横田めぐみさん拉致45年 早紀江さんが「助けられた」新潟の海描いた油絵を公開

自身が新潟の港をイメージして描いた「小さな漁港」について話す横田早紀江さん=8日午後、川崎市(代表撮影)
自身が新潟の港をイメージして描いた「小さな漁港」について話す横田早紀江さん=8日午後、川崎市(代表撮影)

北朝鮮による拉致被害者の横田めぐみさん(58)=拉致当時(13)=が拉致されてから15日で45年が経過するのを前に、母の早紀江さん(86)が8日、川崎市内で取材に応じた。娘を奪われた直後、心を保つために描いたという油絵を紹介し、当時の思いを振り返りつつ、いまなお帰国が実現しない現実に「表現しようのないむなしさを感じる」と肩を落とした。

めぐみさんは、新潟市立寄居中の1年生だった昭和52年11月15日、部活動を終えて帰宅中に拉致された。

「煙のように消えてしまい、初めの20年間はものすごい失望感があった。自分でもよく生きてこられたと思う」。平成9年にめぐみさんが北朝鮮に拉致されたという情報が浮上するまで、手がかりは一切なかった。新潟の海岸線を何度となく、めぐみさんの名前を叫びながら歩いた。

自身が描いた新潟の港をイメージした「小さな漁港」と、静物画「枯れたひまわりとバイブル」について話す横田早紀江さん=8日午後、川崎市(代表撮影)
自身が描いた新潟の港をイメージした「小さな漁港」と、静物画「枯れたひまわりとバイブル」について話す横田早紀江さん=8日午後、川崎市(代表撮影)

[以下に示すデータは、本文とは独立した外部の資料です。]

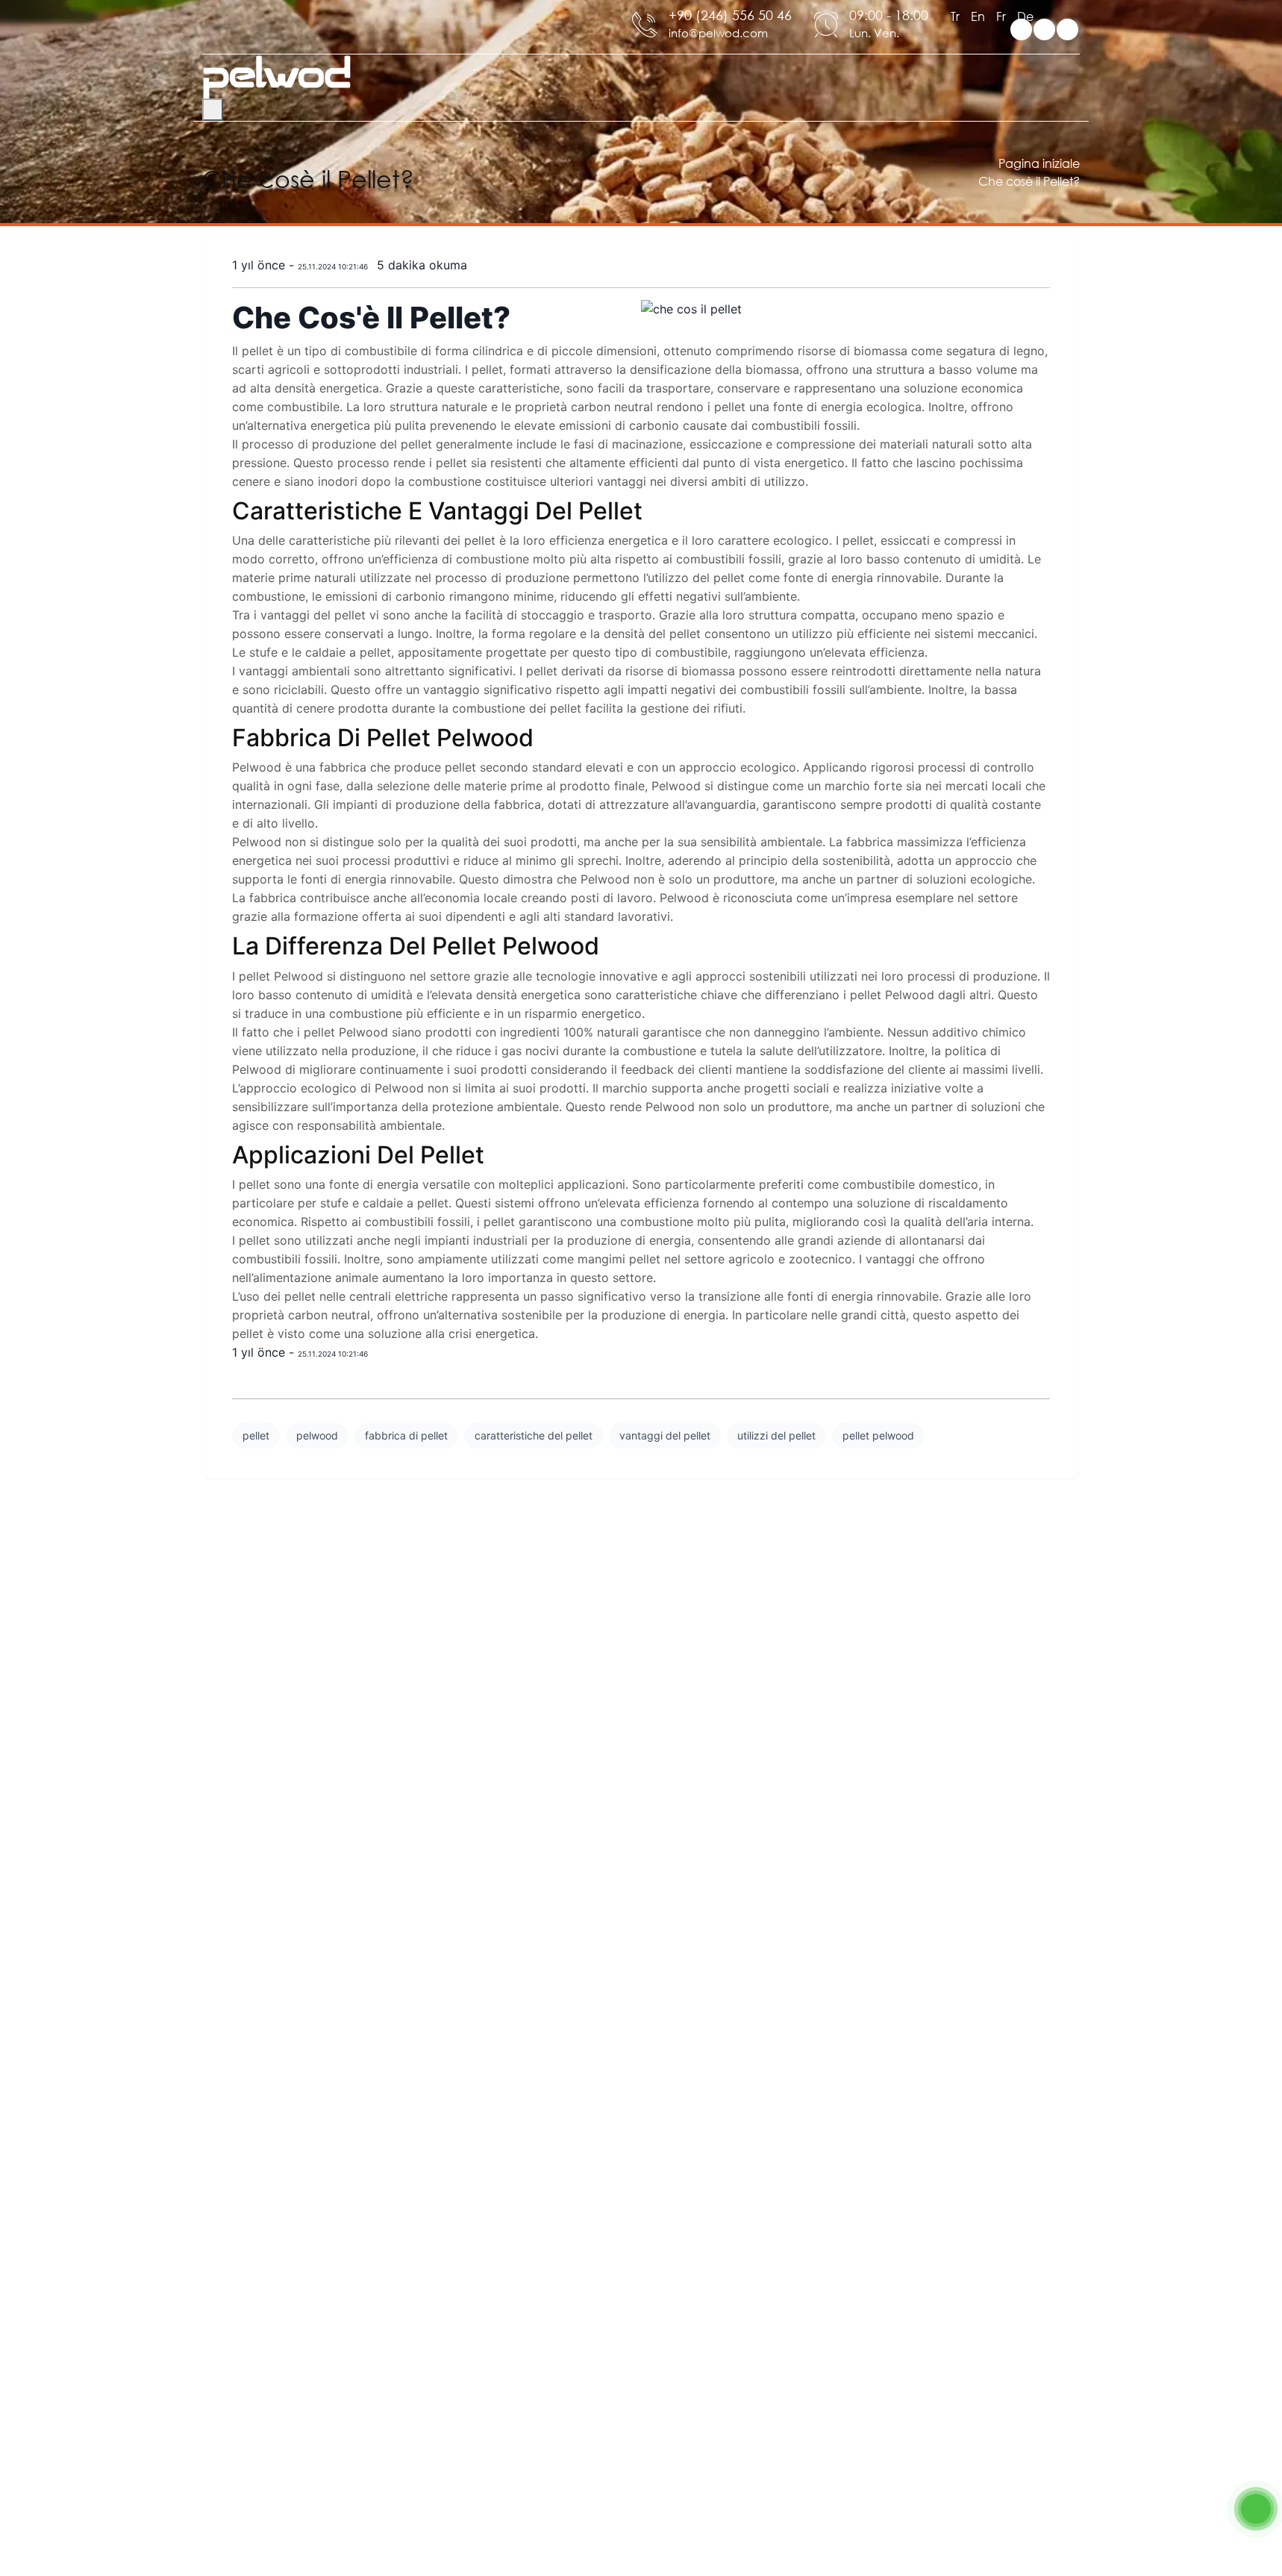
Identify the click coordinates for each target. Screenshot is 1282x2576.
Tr (955, 16)
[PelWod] (276, 76)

この日、早紀江さんは自作の2枚の油絵を報道陣に公開=写真(代表撮影)。「小さな漁港」と題された1枚は、めぐみさんが拉致された翌年ごろ、新潟の海をイメージして描いたものだ。空には夕日が差し、海は色を重ねて「ローズ色」にしたという。

娘を奪われた寂しさを紛らわすために、拉致された直後からアトリエへ通い始め、成長しためぐみさんを想像して描いたこともある。つらい日々にキャンバスに向き合い、「絵に助けられた」と振り返る。

13歳だっためぐみさんは58歳になった。早紀江さんは政府に対し、「早く日朝首脳会談を開き、行動してほしい。もっと知恵を働かせて、お互いが幸せになるやり方を考えてほしい」と求める。